Et à supposer que les commandes aient été réellement faites, pas ou peu de mots sur la logistique nécessaire à cette vaccination. Des préparatifs comme l’achat des appareils de réfrigération des vaccins et le planning de vaccination, et dont on ne sait toujours rien.
Mais ce qu’on ne voit surtout pas, c’est cette conviction sérieuse du gouvernement Mechichi et du chef de l’Etat, que la sortie de crise, et la relance de l’économie, passent obligatoirement par une vaccination de masse, non pas facultative, mais obligatoire. La conviction que le vaccin est aussi une urgence économique et sociale, et la volonté politique de traduire cette conviction en investissement urgent dans la vaccination, comme le font les Marocains et les Algériens, n’existe point en Tunisie.
Vacciner la majorité de la population, devient en effet une urgence économique, à l’heure où comme dans d’autres pays , rien ne marchait pour endiguer l’expansion de la pandémie chez une population qui, poussée par les besoins de la vie et de l’économie, baissait de plus en plus la garde comme ce qui se passe à Sfax où le coronavirus explose carrément, et dans un pays où les chiffres officiels démontraient leurs limites devant le réel que soulignent les campagnes de dépistage du Covid-19.

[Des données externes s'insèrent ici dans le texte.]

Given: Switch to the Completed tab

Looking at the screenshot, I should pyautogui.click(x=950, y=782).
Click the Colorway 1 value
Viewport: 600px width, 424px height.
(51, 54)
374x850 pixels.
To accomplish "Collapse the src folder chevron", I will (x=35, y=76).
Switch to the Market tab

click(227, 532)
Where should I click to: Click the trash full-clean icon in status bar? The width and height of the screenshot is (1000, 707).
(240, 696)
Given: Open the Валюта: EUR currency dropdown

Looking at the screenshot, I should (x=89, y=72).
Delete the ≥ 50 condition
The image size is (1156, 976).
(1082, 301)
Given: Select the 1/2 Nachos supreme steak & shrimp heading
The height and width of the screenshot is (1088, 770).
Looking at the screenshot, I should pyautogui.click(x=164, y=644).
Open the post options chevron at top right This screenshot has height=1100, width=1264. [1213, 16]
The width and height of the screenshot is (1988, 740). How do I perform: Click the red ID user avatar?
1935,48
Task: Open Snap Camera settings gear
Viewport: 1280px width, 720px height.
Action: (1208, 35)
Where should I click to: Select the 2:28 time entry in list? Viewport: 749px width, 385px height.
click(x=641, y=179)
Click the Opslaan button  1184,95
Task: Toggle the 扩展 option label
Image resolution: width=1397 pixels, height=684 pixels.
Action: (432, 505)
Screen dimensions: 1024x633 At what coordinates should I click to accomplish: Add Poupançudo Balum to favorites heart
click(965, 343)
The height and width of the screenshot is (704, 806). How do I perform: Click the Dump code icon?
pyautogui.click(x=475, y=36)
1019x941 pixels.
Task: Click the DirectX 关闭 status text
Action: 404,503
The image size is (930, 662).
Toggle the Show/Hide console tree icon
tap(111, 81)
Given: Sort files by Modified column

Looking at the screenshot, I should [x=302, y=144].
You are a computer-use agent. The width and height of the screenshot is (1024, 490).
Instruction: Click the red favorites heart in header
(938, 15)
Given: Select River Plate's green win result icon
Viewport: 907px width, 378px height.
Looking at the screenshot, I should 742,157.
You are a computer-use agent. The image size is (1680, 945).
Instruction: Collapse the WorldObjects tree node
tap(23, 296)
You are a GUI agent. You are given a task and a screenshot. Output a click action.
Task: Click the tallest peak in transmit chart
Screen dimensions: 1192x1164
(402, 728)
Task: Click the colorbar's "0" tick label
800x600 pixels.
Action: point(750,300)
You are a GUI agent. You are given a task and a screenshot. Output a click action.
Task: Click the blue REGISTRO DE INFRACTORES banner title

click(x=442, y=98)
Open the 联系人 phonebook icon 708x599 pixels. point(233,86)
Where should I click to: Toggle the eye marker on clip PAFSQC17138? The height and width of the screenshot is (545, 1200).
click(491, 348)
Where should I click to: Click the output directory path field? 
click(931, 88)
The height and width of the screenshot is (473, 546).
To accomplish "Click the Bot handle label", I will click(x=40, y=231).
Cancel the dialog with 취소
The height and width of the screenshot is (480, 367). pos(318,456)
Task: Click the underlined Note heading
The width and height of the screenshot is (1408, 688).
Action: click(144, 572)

Une vaccination, massive et obligatoire, nous semble en effet le meilleur investissement pour une réelle tentative de relance de l’économie. Une vaccination, massive et obligatoire, sauvera certainement la prochaine saison touristique, au moins, si ce n’est plus. Une vaccination, massive et obligatoire, fera de la Tunisie un pays « CovidSafe », pour l’investissement aussi, et évitera que le chômage ne pourrisse une situation sociale déjà très tendue.